Go through the entries below and give the number of lines that have the string "blue", and only that.

Saved data entries
********
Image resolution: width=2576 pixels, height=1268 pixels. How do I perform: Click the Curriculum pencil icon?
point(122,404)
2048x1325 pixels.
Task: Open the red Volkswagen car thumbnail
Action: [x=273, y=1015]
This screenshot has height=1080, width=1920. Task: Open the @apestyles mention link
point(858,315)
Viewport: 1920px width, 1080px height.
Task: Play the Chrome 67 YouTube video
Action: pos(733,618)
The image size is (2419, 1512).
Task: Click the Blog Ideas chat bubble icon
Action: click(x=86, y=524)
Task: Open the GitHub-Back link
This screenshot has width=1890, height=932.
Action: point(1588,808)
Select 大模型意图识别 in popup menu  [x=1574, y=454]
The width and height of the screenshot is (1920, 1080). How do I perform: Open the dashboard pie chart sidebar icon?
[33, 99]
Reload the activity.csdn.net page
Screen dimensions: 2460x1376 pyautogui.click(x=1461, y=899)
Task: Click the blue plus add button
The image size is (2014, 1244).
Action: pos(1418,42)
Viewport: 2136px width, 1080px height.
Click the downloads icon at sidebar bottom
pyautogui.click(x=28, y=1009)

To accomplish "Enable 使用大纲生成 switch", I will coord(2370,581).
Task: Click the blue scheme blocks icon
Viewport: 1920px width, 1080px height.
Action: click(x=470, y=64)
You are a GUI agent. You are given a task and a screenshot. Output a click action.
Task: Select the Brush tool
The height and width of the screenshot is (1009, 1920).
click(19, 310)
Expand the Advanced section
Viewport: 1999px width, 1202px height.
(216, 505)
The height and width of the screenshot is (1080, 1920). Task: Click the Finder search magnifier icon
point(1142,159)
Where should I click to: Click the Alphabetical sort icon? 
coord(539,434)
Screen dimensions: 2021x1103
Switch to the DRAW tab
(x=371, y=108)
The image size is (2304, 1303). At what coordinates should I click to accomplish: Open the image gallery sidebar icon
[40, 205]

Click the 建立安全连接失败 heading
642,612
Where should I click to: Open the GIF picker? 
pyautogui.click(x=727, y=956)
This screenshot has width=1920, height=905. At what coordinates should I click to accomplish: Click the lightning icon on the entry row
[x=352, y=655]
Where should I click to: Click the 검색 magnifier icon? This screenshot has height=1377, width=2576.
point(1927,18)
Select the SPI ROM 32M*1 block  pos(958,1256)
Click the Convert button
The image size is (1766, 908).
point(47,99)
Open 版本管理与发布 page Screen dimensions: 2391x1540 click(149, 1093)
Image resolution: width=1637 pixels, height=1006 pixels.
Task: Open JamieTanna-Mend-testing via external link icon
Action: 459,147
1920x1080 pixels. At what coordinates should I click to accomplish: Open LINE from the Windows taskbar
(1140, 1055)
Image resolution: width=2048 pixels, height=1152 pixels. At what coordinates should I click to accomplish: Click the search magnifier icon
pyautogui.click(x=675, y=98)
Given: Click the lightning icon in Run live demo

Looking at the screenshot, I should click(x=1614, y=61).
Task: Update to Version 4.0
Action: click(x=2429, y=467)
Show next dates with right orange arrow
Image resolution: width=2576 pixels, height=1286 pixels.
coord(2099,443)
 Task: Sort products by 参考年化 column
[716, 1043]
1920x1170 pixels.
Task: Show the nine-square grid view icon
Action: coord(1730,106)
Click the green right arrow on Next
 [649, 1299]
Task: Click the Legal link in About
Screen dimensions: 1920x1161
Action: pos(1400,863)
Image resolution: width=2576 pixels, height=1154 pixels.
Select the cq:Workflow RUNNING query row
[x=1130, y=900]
********
**Written response**
2